Type out the listing again, exactly, with every line included.
━━━━━ Exercise data
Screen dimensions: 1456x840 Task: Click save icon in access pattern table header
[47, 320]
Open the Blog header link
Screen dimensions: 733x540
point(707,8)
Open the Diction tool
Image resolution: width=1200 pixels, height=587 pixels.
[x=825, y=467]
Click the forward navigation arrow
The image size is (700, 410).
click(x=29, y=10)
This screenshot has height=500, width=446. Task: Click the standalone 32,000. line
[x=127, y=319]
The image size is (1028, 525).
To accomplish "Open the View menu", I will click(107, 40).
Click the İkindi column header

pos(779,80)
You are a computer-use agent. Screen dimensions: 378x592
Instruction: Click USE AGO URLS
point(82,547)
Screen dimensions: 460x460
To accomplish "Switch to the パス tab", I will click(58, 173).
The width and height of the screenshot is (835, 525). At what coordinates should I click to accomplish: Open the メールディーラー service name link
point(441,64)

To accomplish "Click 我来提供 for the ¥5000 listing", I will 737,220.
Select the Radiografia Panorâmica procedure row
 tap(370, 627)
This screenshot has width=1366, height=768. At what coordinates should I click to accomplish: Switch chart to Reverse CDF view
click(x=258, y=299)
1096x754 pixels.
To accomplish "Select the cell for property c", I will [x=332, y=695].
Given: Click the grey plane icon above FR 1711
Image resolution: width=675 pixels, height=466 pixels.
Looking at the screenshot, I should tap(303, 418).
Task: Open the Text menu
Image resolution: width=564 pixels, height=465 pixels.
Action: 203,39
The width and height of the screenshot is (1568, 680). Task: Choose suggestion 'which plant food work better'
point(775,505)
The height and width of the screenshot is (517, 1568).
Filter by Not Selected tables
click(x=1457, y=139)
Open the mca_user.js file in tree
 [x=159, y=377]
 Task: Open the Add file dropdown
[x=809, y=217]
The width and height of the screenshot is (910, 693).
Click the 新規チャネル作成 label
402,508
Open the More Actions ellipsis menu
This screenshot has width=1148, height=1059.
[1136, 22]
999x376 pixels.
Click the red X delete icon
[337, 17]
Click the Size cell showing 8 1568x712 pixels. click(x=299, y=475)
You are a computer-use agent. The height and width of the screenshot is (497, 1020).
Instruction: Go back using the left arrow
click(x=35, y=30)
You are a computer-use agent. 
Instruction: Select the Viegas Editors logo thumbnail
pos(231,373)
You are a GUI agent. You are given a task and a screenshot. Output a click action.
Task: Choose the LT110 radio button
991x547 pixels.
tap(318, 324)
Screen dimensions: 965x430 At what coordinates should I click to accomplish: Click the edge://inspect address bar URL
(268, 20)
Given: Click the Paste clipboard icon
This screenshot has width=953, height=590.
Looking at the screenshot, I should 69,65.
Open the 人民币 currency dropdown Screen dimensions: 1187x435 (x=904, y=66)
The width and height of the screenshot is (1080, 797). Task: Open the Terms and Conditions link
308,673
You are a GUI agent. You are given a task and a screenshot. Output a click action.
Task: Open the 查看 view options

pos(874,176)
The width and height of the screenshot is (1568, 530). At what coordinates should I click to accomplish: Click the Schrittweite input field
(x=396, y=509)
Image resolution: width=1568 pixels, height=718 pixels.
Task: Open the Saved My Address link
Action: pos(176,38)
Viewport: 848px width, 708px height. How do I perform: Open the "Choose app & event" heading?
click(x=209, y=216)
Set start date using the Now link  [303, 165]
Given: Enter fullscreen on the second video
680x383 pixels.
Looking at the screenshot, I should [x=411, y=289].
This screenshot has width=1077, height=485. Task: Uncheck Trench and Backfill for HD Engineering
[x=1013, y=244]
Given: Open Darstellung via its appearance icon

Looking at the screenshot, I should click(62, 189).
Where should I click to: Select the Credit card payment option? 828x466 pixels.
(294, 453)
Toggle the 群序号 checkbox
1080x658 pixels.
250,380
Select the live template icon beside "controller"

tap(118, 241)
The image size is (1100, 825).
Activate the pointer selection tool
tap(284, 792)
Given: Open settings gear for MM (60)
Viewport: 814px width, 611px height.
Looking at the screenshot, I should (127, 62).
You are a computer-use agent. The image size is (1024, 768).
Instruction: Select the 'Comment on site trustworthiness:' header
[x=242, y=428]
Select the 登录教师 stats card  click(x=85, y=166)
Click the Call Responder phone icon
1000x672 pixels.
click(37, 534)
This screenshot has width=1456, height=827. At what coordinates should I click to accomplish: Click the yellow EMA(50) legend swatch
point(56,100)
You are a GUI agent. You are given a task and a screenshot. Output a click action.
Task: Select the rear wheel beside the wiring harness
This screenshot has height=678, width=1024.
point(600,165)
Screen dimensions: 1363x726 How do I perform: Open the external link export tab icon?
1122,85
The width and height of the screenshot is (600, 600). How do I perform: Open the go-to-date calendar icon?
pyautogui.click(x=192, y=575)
━━━━━━━━━━
● **Answer below**:
Screen dimensions: 1456x840 Task: Click save icon in access pattern table header
[47, 320]
Open the Blog header link
Screen dimensions: 733x540
point(707,8)
Open the Diction tool
Image resolution: width=1200 pixels, height=587 pixels.
[x=825, y=467]
Click the forward navigation arrow
The image size is (700, 410).
click(x=29, y=10)
This screenshot has height=500, width=446. Task: Click the standalone 32,000. line
[x=127, y=319]
The image size is (1028, 525).
To accomplish "Open the View menu", I will click(107, 40).
Click the İkindi column header

pos(779,80)
You are a computer-use agent. Screen dimensions: 378x592
Instruction: Click USE AGO URLS
point(82,547)
Screen dimensions: 460x460
To accomplish "Switch to the パス tab", I will click(58, 173).
The width and height of the screenshot is (835, 525). At what coordinates should I click to accomplish: Open the メールディーラー service name link
point(441,64)

To accomplish "Click 我来提供 for the ¥5000 listing", I will 737,220.
Select the Radiografia Panorâmica procedure row
 tap(370, 627)
This screenshot has width=1366, height=768. At what coordinates should I click to accomplish: Switch chart to Reverse CDF view
click(x=258, y=299)
1096x754 pixels.
To accomplish "Select the cell for property c", I will [x=332, y=695].
Given: Click the grey plane icon above FR 1711
Image resolution: width=675 pixels, height=466 pixels.
Looking at the screenshot, I should tap(303, 418).
Task: Open the Text menu
Image resolution: width=564 pixels, height=465 pixels.
Action: 203,39
The width and height of the screenshot is (1568, 680). Task: Choose suggestion 'which plant food work better'
point(775,505)
The height and width of the screenshot is (517, 1568).
Filter by Not Selected tables
click(x=1457, y=139)
Open the mca_user.js file in tree
 [x=159, y=377]
 Task: Open the Add file dropdown
[x=809, y=217]
The width and height of the screenshot is (910, 693).
Click the 新規チャネル作成 label
402,508
Open the More Actions ellipsis menu
This screenshot has width=1148, height=1059.
[1136, 22]
999x376 pixels.
Click the red X delete icon
[337, 17]
Click the Size cell showing 8 1568x712 pixels. click(x=299, y=475)
You are a computer-use agent. The height and width of the screenshot is (497, 1020).
Instruction: Go back using the left arrow
click(x=35, y=30)
You are a computer-use agent. 
Instruction: Select the Viegas Editors logo thumbnail
pos(231,373)
You are a GUI agent. You are given a task and a screenshot. Output a click action.
Task: Choose the LT110 radio button
991x547 pixels.
tap(318, 324)
Screen dimensions: 965x430 At what coordinates should I click to accomplish: Click the edge://inspect address bar URL
(268, 20)
Given: Click the Paste clipboard icon
This screenshot has width=953, height=590.
Looking at the screenshot, I should 69,65.
Open the 人民币 currency dropdown Screen dimensions: 1187x435 (x=904, y=66)
The width and height of the screenshot is (1080, 797). Task: Open the Terms and Conditions link
308,673
You are a GUI agent. You are given a task and a screenshot. Output a click action.
Task: Open the 查看 view options

pos(874,176)
The width and height of the screenshot is (1568, 530). At what coordinates should I click to accomplish: Click the Schrittweite input field
(x=396, y=509)
Image resolution: width=1568 pixels, height=718 pixels.
Task: Open the Saved My Address link
Action: pos(176,38)
Viewport: 848px width, 708px height. How do I perform: Open the "Choose app & event" heading?
click(x=209, y=216)
Set start date using the Now link  [303, 165]
Given: Enter fullscreen on the second video
680x383 pixels.
Looking at the screenshot, I should [x=411, y=289].
This screenshot has width=1077, height=485. Task: Uncheck Trench and Backfill for HD Engineering
[x=1013, y=244]
Given: Open Darstellung via its appearance icon

Looking at the screenshot, I should click(62, 189).
Where should I click to: Select the Credit card payment option? 828x466 pixels.
(294, 453)
Toggle the 群序号 checkbox
1080x658 pixels.
250,380
Select the live template icon beside "controller"

tap(118, 241)
The image size is (1100, 825).
Activate the pointer selection tool
tap(284, 792)
Given: Open settings gear for MM (60)
Viewport: 814px width, 611px height.
Looking at the screenshot, I should (127, 62).
You are a computer-use agent. The image size is (1024, 768).
Instruction: Select the 'Comment on site trustworthiness:' header
[x=242, y=428]
Select the 登录教师 stats card  click(x=85, y=166)
Click the Call Responder phone icon
1000x672 pixels.
click(37, 534)
This screenshot has width=1456, height=827. At what coordinates should I click to accomplish: Click the yellow EMA(50) legend swatch
point(56,100)
You are a GUI agent. You are given a task and a screenshot. Output a click action.
Task: Select the rear wheel beside the wiring harness
This screenshot has height=678, width=1024.
point(600,165)
Screen dimensions: 1363x726 How do I perform: Open the external link export tab icon?
1122,85
The width and height of the screenshot is (600, 600). How do I perform: Open the go-to-date calendar icon?
pyautogui.click(x=192, y=575)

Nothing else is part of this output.